Kurzweil as sire to his father

An extended interview with futurist Ray Kurzweil, published today as part of the Financial Times’ “Breakfast with the FT” feature series, develops an intriguing riff on his well-known dedication to vanquishing disease and facilitating a future in which people can live, if not forever, then longer than they do now. It appears that a very personal prototype for his deliberations in this area is his own father, who died of heart disease almost half a century ago when Kurzweil was still a young man. He speaks of his ambition to create an avatar of his father built out of all the memories, information and artefacts he retains all these decades later, rendering a Kurzweil Senior “more like my father was than he would have been, had he lived.”

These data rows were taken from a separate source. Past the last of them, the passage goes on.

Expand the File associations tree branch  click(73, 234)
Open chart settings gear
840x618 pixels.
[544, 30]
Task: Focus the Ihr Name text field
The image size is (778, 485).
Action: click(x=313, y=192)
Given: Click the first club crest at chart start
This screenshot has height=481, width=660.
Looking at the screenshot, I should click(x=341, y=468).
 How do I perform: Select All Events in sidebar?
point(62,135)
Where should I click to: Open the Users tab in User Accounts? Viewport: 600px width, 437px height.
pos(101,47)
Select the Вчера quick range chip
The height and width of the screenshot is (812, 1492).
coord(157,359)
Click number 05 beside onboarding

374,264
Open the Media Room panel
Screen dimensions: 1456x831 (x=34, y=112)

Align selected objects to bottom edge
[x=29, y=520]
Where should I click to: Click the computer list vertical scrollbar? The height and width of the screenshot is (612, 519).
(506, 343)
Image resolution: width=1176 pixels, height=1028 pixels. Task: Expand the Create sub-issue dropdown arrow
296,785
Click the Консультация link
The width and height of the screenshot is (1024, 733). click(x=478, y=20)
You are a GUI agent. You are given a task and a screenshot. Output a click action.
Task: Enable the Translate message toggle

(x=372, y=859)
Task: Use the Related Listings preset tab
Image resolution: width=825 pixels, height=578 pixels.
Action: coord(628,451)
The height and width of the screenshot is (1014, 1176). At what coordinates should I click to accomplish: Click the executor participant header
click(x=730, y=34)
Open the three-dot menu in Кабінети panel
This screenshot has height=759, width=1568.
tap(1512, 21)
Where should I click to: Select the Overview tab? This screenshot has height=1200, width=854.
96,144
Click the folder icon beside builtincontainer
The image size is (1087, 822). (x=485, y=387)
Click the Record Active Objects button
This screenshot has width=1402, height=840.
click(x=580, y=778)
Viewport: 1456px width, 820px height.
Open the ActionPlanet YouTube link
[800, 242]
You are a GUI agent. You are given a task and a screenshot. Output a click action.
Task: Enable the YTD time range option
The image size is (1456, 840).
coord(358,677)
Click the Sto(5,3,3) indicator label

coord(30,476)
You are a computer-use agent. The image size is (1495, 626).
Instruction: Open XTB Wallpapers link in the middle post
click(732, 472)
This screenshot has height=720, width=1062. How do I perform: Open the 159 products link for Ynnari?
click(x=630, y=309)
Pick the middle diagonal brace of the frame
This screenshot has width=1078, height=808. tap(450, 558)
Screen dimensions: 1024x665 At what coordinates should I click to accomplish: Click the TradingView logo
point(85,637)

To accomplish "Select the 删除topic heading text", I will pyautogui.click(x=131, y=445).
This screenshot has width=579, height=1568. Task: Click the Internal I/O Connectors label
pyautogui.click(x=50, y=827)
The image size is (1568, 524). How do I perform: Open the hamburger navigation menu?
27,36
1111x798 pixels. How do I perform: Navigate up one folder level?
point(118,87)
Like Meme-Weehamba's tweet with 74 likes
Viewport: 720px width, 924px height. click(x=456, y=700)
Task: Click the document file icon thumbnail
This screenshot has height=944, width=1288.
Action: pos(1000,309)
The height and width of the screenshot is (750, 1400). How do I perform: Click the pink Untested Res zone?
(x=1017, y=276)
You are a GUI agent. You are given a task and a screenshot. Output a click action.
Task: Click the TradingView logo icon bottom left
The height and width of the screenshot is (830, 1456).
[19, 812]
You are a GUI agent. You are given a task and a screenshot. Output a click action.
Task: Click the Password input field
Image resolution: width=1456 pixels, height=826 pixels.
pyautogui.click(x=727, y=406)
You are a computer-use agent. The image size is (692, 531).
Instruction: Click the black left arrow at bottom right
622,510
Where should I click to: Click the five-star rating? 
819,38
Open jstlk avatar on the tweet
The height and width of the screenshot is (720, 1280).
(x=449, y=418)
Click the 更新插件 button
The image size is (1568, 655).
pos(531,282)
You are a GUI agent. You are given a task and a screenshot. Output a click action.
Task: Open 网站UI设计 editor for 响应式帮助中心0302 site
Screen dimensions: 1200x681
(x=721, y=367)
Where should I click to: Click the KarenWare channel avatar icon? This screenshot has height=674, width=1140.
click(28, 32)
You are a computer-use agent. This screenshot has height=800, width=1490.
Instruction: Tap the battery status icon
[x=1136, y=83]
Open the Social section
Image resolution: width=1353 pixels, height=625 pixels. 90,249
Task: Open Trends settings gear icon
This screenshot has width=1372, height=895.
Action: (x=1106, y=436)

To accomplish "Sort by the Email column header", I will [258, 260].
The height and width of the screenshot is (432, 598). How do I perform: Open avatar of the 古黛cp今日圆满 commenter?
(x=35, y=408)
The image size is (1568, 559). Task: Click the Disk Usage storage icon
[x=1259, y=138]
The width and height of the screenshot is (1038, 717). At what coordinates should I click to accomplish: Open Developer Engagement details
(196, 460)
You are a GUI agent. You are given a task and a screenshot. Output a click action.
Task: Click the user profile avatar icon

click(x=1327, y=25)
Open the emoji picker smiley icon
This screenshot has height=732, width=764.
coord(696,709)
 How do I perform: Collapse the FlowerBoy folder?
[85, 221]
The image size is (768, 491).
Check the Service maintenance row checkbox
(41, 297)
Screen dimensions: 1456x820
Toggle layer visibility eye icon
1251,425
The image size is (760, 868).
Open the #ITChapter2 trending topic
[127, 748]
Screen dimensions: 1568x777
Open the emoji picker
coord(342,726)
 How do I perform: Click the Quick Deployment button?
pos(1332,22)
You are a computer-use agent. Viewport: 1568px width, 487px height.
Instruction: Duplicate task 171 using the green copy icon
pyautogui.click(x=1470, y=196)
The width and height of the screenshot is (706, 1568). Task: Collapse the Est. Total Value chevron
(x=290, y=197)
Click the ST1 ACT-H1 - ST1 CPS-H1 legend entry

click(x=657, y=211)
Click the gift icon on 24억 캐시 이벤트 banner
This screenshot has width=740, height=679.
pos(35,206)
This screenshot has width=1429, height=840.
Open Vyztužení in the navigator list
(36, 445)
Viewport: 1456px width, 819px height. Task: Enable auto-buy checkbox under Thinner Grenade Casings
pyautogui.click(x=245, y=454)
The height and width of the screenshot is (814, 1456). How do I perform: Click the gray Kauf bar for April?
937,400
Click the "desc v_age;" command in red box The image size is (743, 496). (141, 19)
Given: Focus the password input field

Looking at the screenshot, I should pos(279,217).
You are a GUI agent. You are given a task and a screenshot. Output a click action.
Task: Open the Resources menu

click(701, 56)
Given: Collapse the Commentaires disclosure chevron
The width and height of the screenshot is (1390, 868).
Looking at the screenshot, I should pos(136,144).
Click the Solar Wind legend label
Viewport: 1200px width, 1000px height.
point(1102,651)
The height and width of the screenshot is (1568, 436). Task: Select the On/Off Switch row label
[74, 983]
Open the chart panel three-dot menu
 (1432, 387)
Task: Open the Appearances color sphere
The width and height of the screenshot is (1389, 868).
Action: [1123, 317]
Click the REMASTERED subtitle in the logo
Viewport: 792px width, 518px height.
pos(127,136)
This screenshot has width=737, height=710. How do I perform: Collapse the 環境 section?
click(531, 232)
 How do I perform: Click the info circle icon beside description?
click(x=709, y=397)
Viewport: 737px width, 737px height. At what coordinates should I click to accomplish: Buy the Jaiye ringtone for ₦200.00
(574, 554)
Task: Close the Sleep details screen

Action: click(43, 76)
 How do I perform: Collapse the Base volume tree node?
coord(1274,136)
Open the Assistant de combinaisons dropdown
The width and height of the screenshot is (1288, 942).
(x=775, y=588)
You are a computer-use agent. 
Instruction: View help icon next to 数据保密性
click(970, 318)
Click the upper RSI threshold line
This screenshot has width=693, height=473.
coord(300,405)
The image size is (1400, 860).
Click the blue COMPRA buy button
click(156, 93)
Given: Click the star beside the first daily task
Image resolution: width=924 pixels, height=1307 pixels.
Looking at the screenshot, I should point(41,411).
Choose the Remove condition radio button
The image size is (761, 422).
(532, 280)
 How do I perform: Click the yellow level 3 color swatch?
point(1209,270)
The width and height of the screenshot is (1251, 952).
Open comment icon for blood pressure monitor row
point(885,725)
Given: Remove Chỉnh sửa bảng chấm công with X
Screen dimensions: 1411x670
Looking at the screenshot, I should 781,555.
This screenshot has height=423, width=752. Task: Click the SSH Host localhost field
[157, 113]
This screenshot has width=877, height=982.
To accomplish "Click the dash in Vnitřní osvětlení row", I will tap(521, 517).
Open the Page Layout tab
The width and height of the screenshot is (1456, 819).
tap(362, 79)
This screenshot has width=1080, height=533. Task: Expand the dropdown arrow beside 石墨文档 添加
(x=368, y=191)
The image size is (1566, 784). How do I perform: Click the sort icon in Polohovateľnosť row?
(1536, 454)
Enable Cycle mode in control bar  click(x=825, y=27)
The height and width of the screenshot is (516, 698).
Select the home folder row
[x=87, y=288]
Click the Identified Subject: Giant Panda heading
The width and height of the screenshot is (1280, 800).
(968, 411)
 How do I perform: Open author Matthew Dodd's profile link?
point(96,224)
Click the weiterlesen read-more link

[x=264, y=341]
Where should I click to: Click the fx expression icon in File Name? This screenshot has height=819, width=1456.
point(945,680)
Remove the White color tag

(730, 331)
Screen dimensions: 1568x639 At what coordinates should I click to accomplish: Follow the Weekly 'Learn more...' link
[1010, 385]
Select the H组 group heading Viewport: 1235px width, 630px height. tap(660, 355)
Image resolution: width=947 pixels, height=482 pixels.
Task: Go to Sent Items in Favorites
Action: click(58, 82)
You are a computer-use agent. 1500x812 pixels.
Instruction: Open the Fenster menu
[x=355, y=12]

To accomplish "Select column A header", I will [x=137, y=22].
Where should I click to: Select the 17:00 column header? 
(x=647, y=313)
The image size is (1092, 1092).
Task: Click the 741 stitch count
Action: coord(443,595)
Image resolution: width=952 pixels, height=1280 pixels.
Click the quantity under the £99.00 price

There should be at least two distinct and serious pauses for reflection here. The first is the titanesque reputation of a thinker who has done so much in becoming by general reckoning the world’s “father of AI”. Ray Kurzweil talks persuasively of the coming revolutions in biotechnology and molecular nanotechnology that will facilitate the reprogramming and rebuilding of the entire human animal.

And the second is the possibly fathomless depths of the power of filial devotion.

One of the less reflected upon areas of cognition is the extent to which what we know, and how we know it, is impossible to qualify. To the extent that anyone who has been substantively lost to the world has become increasingly disengaged from all that made him who he was, what world would need recreating to restore him?